Abstract

Abstract Background The data about the influence of chemotherapy on right ventricular (RV) function and mechanics are scarce and conflicting. Due to the special geometric structure and unique wall motion of the RV, routine techniques for echocardiographic assessment of the RV has challenges. However, 3-dimensional echocardiography (3DE) tracks changes in RV volumes in real time, including the inflow and outflow tracts and the apex throughout the cardiac cycle. 3DE evaluation of RV function and morphology has been compared to cardiac magnetic resonance and is accurate, feasible, and reproducible Methods This study conducted was a retrospective cohort study which included 75 breast cancer patients who underwent chemotherapy at a tertiary hospital from January 2019 to May 2021 to determine clinical outcomes of patients among those who developed an abnormal right ventricular longitudinal free wall strain and global longitudinal strain in terms of all-cause mortality, development of overt right ventricular systolic dysfunction, and adverse cardiovascular events.

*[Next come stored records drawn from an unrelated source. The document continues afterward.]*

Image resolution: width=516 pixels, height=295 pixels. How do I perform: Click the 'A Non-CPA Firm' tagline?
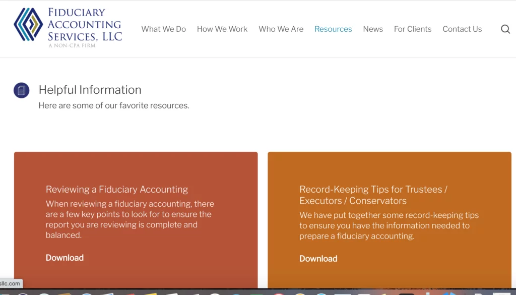coord(72,46)
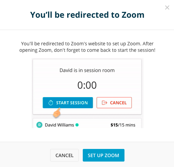174x167 pixels.
Task: Click the $15/15 mins rate text
Action: pos(123,125)
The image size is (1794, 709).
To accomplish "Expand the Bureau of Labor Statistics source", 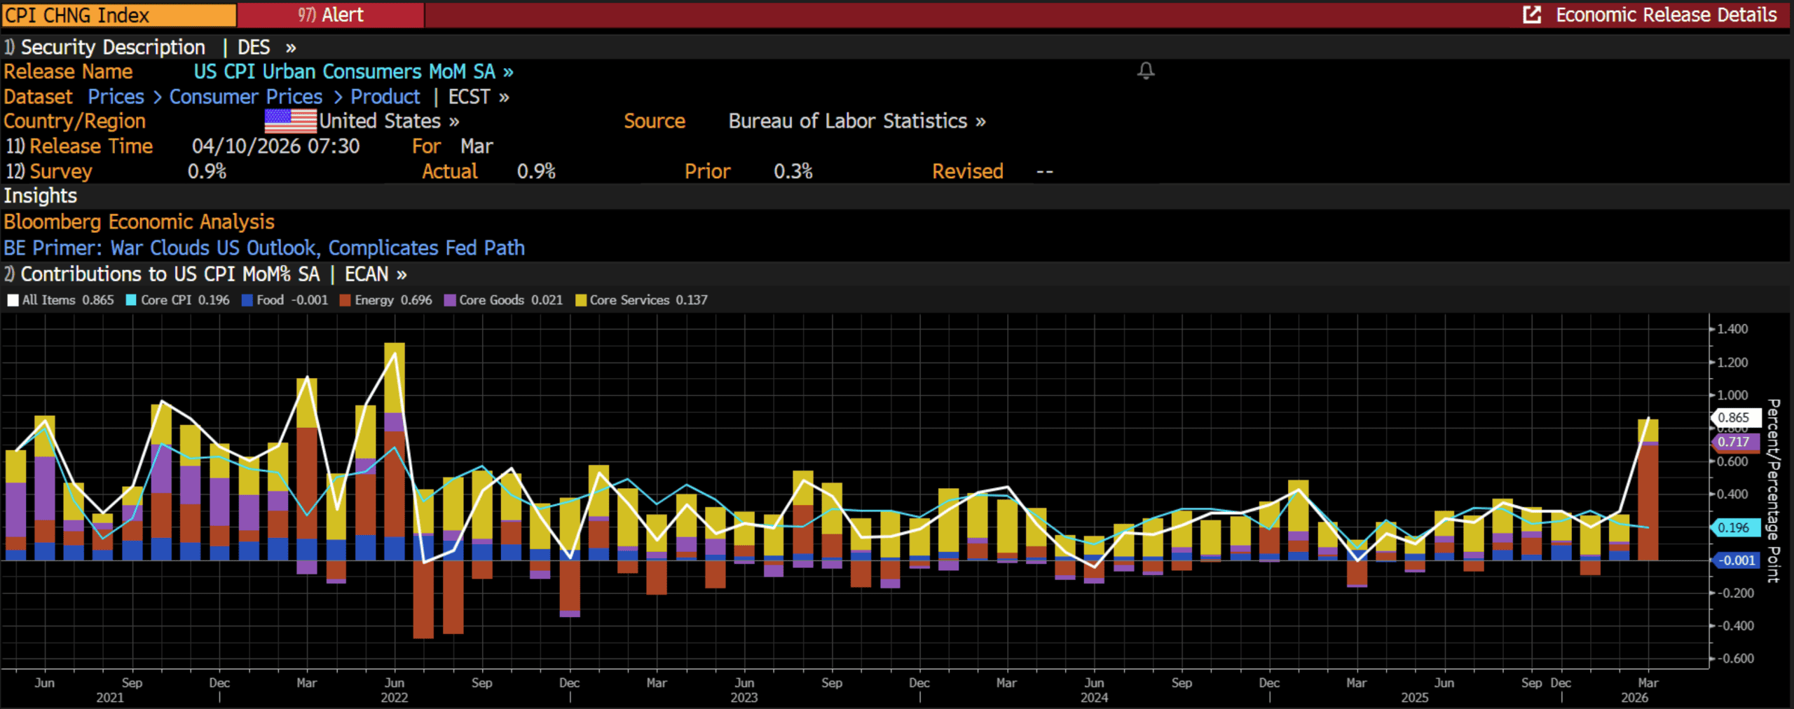I will [x=856, y=121].
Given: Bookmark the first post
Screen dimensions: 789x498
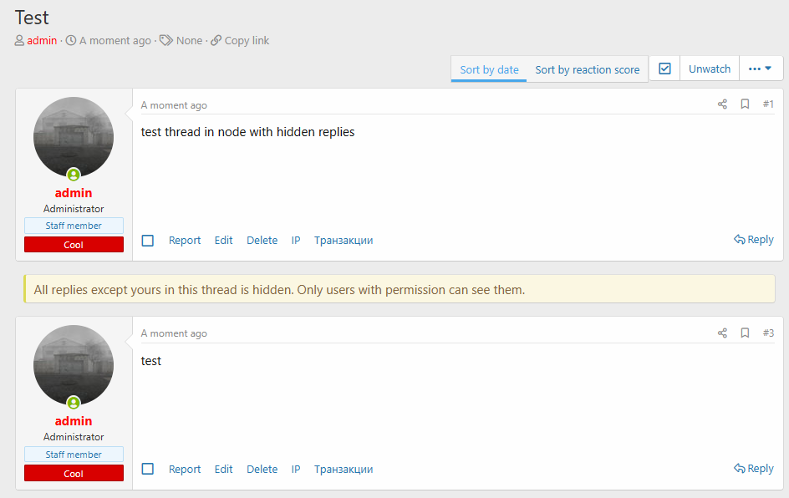Looking at the screenshot, I should click(745, 104).
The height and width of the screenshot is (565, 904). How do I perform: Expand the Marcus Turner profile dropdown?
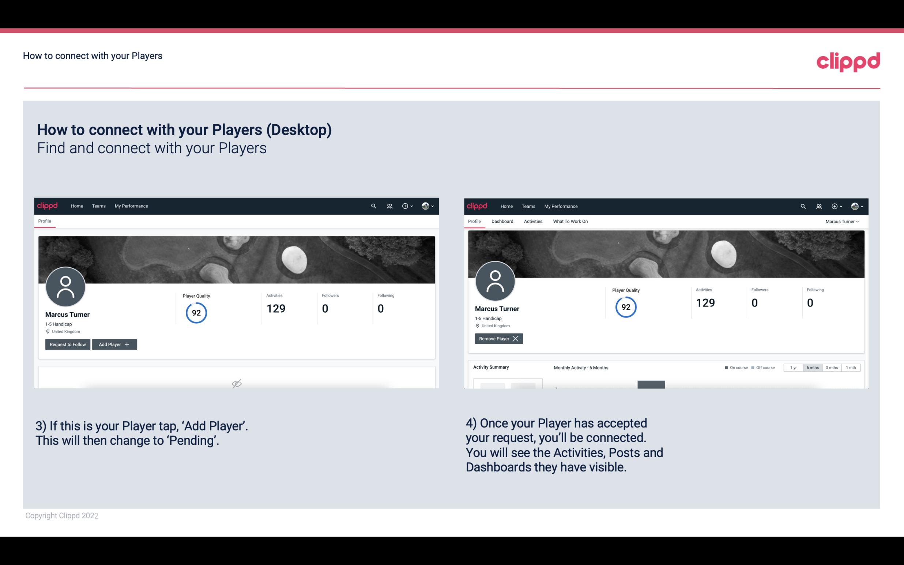tap(842, 221)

Results There was a striking statistically significant difference in terms of right ventricular ejection fraction among those who developed an abnormal right ventricular global longitudinal strain at 6 and 12 months post-chemotherapy with a p-value of 0.001 and 0.000 respectively. The difference between the 2 groups of patients in terms of right ventricular global longitudinal strain 6 and 12 months after chemotherapy was also statistically significant (p=0.000). As for the left ventricle, the LV ejection fraction and global longitudinal strain were also statistically significantly different at 12 months post-chemotherapy. Among those who developed an abnormal RV global longitudinal strain, the LV global longitudinal strain was also subsequently lower compared to the normal subgroup at 12 months post-treatment. Conclusion Although the sample size was small, the development of abnormal RV GLS post-chemotherapy was generally associated with subsequent development of overt heart failure, increased all-cause mortality, and CV death. The use of echocardiographic RV GLS surveillance to guide chemotherapy is crucial to enhance clinical outcomes and survival. Funding Acknowledgement Type of funding sources: None.